Siamo preoccupati. Sono tanti i segnali nelle nostre città che pongono con forza la necessità di difendere gli spazi democratici a fronte di chi cerca di usare l’emergenza per restringerli sempre più.

Se in questi anni i consigli comunali sono stati svuotati a favore dei poteri sempre più pervasivi degli esecutivi, oggi sembra avvenire un salto ulteriore. In queste prime settimane di funzionamento in videoconferenza delle assemblee elettive assistiamo, infatti, ad un esautoramento dei consiglieri e delle consigliere comunali che non hanno praticamente alcuno strumento di controllo sulle attività delle Giunte.

Le maggioranze tanto di centrodestra quanto di centrosinistra usano questa fase per restringere gli spazi di discussione e limitare i diritti delle minoranze, nonché le stesse prerogative e funzioni attribuite da regolamenti e statuti alle commissioni consiliari e ai consiglieri e alle consigliere comunali.

Questo va di pari passo con la richiesta da parte dei sindaci di “poteri speciali” per l’affidamento delle opere pubbliche e gli appalti. Si tratta di una richiesta inaccettabile, tanto più a fronte già di provvedimenti come lo Sblocca cantieri che hanno già aumentato discrezionalità e arbitrarietà, riducendo anche le forme di controllo e di trasparenza.

In una fase di emergenza serve invece esattamente il contrario: più democrazia, più partecipazione, più trasparenza, anche perché proprio in questi frangenti i rischi delle infiltrazioni criminali sono sempre più alti. I sindaci dovrebbero alzare il livello di guardia e non chiedere l’accentramento di poteri per sé e i propri esecutivi. Dovrebbe rafforzarsi quel senso di comunità e di condivisione nelle scelte concrete delle nostre città e dei nostri territori. Con strumenti anche nuovi e innovativi, certamente non restringendo il ruolo dei consigli elettivi.

Non è un caso d’altronde che simili richieste restrittive arrivino tanto dal centro-destra quanto dal centro-sinistra in quanto il “partito del cemento” è trasversale nel nostro paese e nelle nostre città, divorate da questi appetiti speculativi. Tutto ciò d’altro canto sottende una idea precisa su come si intende uscire dalla emergenza sociale: riproponendo un modello di sviluppo e di economia che stanno distruggendo le nostre comunità e i nostri territori.

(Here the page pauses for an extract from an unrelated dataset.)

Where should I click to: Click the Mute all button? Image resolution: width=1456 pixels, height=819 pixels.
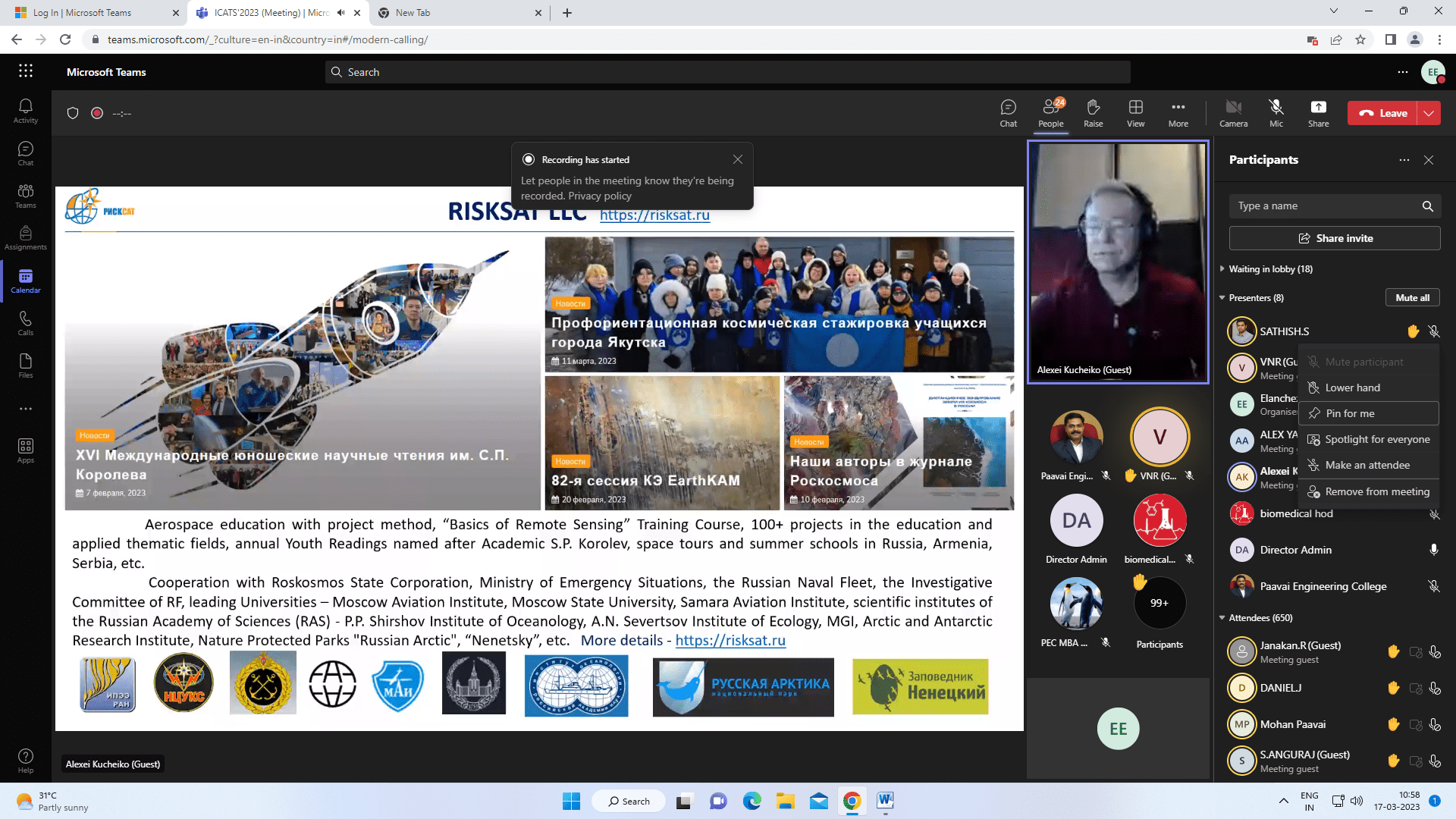(x=1412, y=298)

Noi dobbiamo fare l’esatto contrario: non tornare mai a come era prima.

A questo si aggiunge che in queste settimane abbiamo assistito al tentativo dei sindaci di normare la regolamentazione dello spazio urbano tramite ordinanze. Uno strumento di cui già da anni si abusa, ma che in queste settimane trova un nuovo terreno di sperimentazione sul piano del controllo dei cittadini e delle cittadine, ben al di là di quello che attiene il contenimento della diffusione del Covid-19.

Si arrivano a perseguire e multare i senza fissa dimora, gli invisibili, i riders e ad introdurre criteri discriminatori per l’accesso ai buoni spesa spingendo migliaia di persone in condizioni di sempre maggiore indigenza. Mentre si cancella dalla discussione pubblica la situazione all’interno degli istituti carcerari, come se fossero spazi fuori dalle nostre città; e dove, invece, si rischia che il virus trovi un’autostrada.

Si cerca in altre parole di usare l’emergenza per accelerare processi di riduzione degli spazi democratici, che sono da anni in atto.

Noi siamo convinti che dalle città debba ripartire una nuova idea e pratica del Comune in cui sia realmente garantito – e favorito – a tutte e tutti il pieno diritto alla cittadinanza e alla partecipazione alla vita democratica. Su questo ci impegneremo con tutte le realtà, sociali, politiche ecc locali e nazionali, che già condividono e vorranno condividere questa battaglia, perché da questo dramma sociale la democrazia reale si rafforzi e non il contrario.